Some members of the Texas School Board could use some education themselves. In a controversial decision today, the board adopted new social studies and history curriculum that stretches credulity. A core of board members sought to use their position as platform to advance their ideological agenda, which apparently includes some UN-bashing. From the AP:
In final edits leading up to the vote, conservatives rejected language to modernize the classification of historic periods to B.C.E. and C.E. from the traditional B.C. and A.D. They also required that public students in Texas evaluate efforts by global organizations such as the United Nations to undermine U.S. sovereignty.
McLeroy offered the amendment requiring students to evaluate efforts by global organizations including the U.N. to undermine U.S. sovereignty, saying they threatened individual liberty and freedom.
This ‘sovereignty’ canard is something frequently bandied about by ideological opponents of the United Nations. So let’s quickly review how the UN actually operates, shall we?
The United Nations was created by a treaty that the United States signed and ratified. This treaty–known as the United Nations Charter– does not permit the United Nations to violate any of its member states’ sovereignty. There is, however, one big exception. The Security Council can compel states to do things (like impose sanctions) and can permit the violation of a states’ sovereignty. But the thing is, the United States is a veto welding member of the Council. So anytime the Council does do something that violates a UN member states’ sovereignty, it does so at the behest of the United States. It is hard to see how this “undermines U.S. sovereignty.”

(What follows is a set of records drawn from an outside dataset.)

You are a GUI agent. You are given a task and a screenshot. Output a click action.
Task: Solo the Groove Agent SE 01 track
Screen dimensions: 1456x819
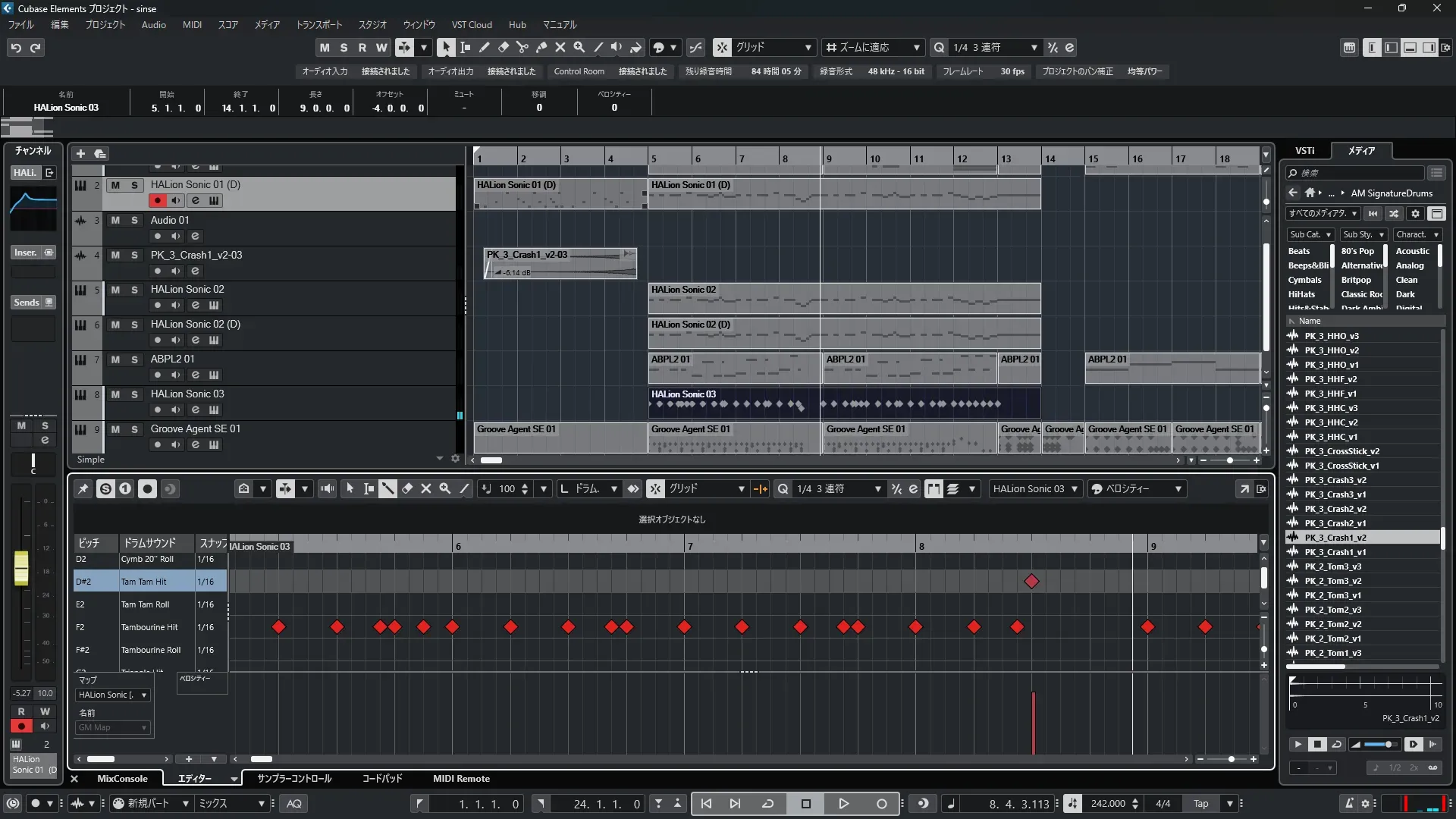coord(134,429)
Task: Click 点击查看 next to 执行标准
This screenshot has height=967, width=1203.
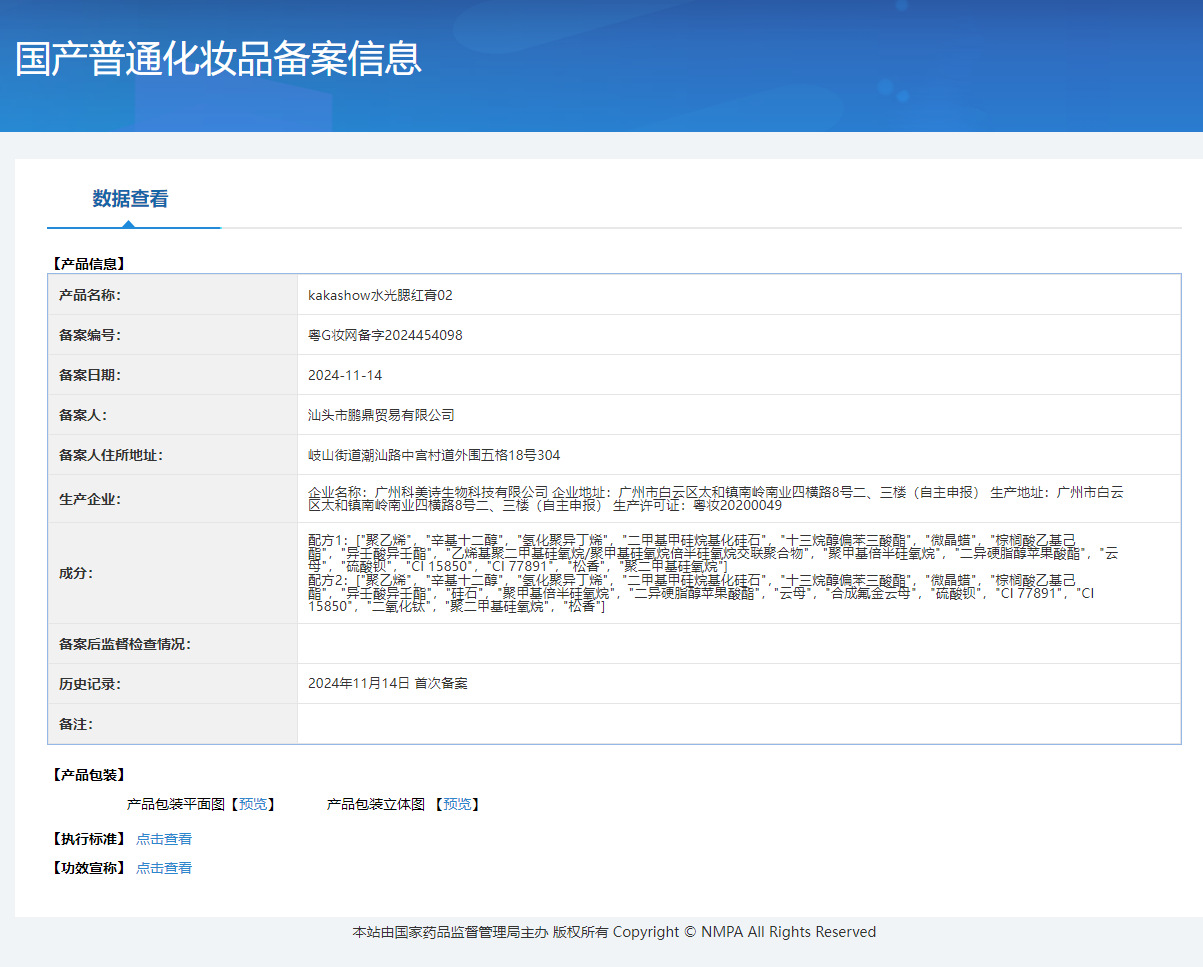Action: click(164, 839)
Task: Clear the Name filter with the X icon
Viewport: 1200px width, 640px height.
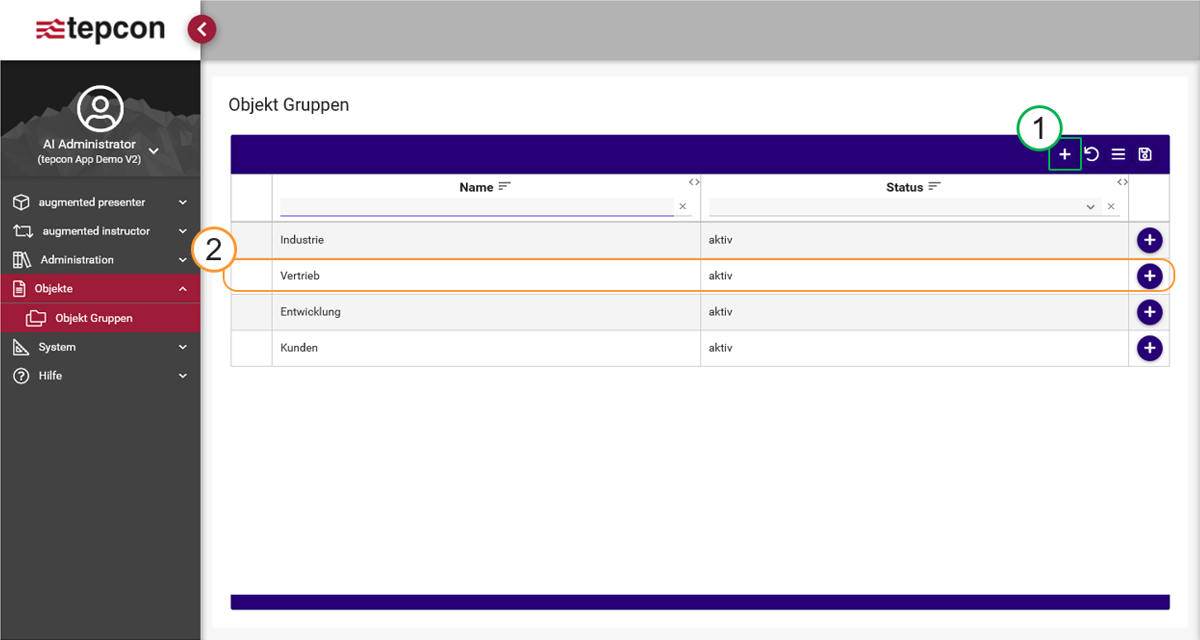Action: pyautogui.click(x=683, y=207)
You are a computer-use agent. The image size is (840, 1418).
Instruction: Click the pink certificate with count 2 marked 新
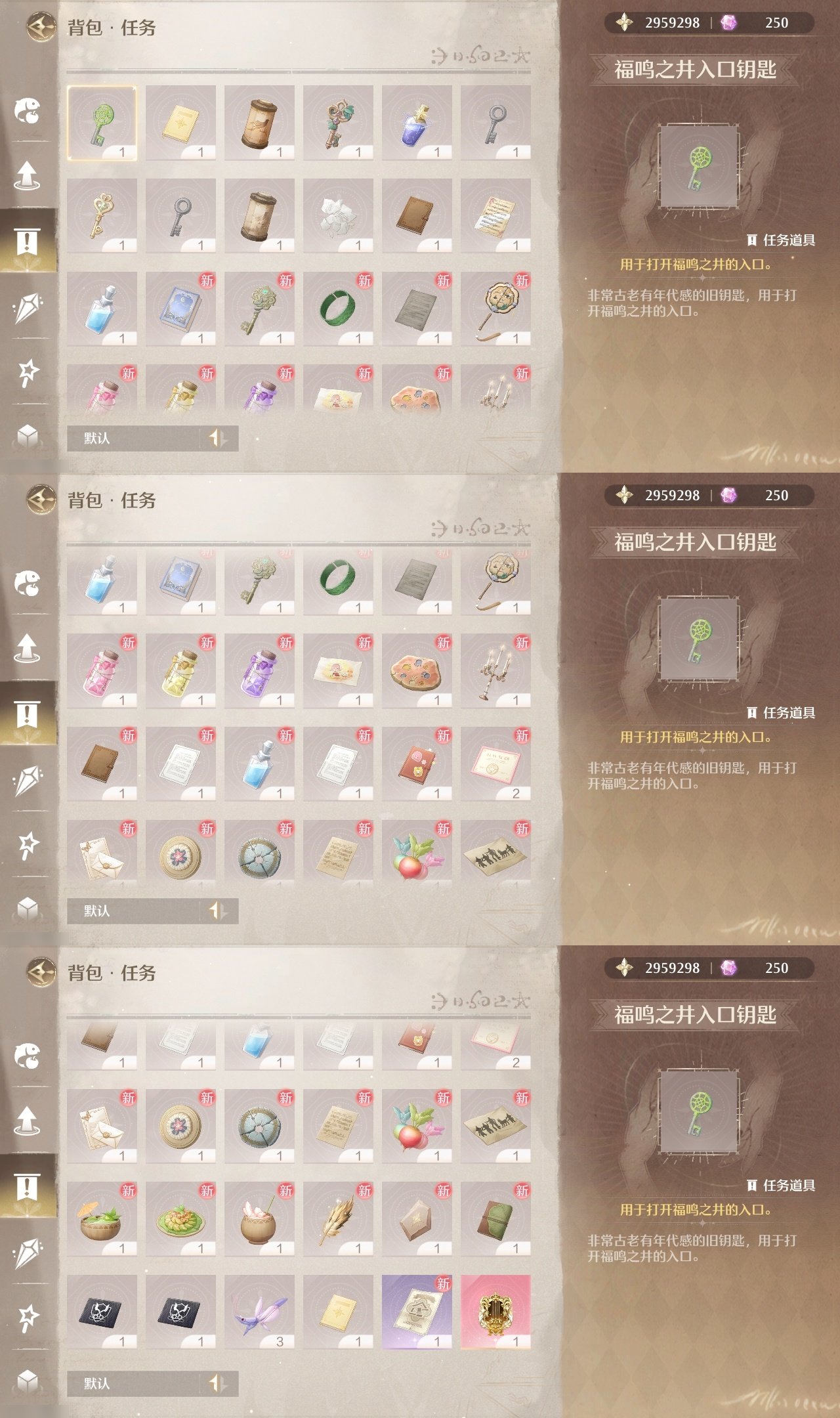click(x=495, y=763)
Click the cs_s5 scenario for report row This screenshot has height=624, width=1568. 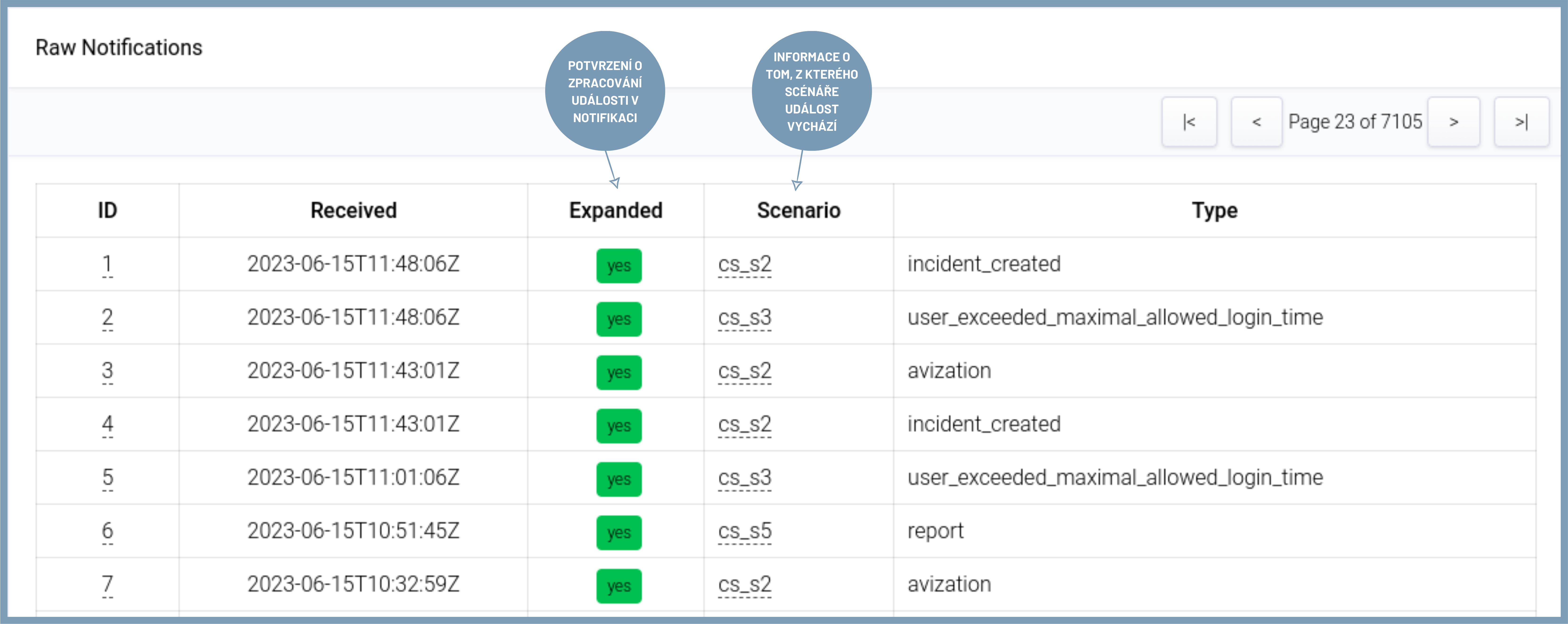coord(744,531)
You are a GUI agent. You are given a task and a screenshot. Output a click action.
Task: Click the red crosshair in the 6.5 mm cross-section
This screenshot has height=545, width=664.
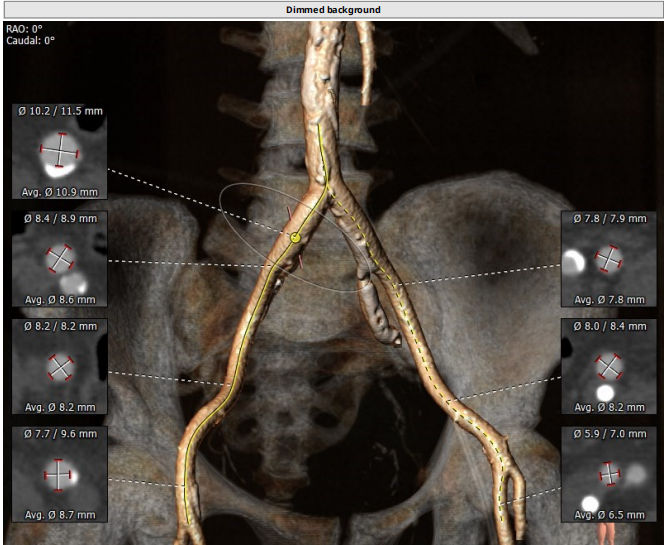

Fact is, the decision to work with the United Nations is an expression of American sovereignty. Since 1945, every U.S. administration has chosen to work with the UN and other organizations because they believed doing so woukd advance American interests.
As for this “threatened individual liberty and freedom” business, that’s just baseless fear mongering. Maybe the board members who voted for this ought to put the Universal Declaration of Human Rights (signed and ratified by the United States) on their summer reading list?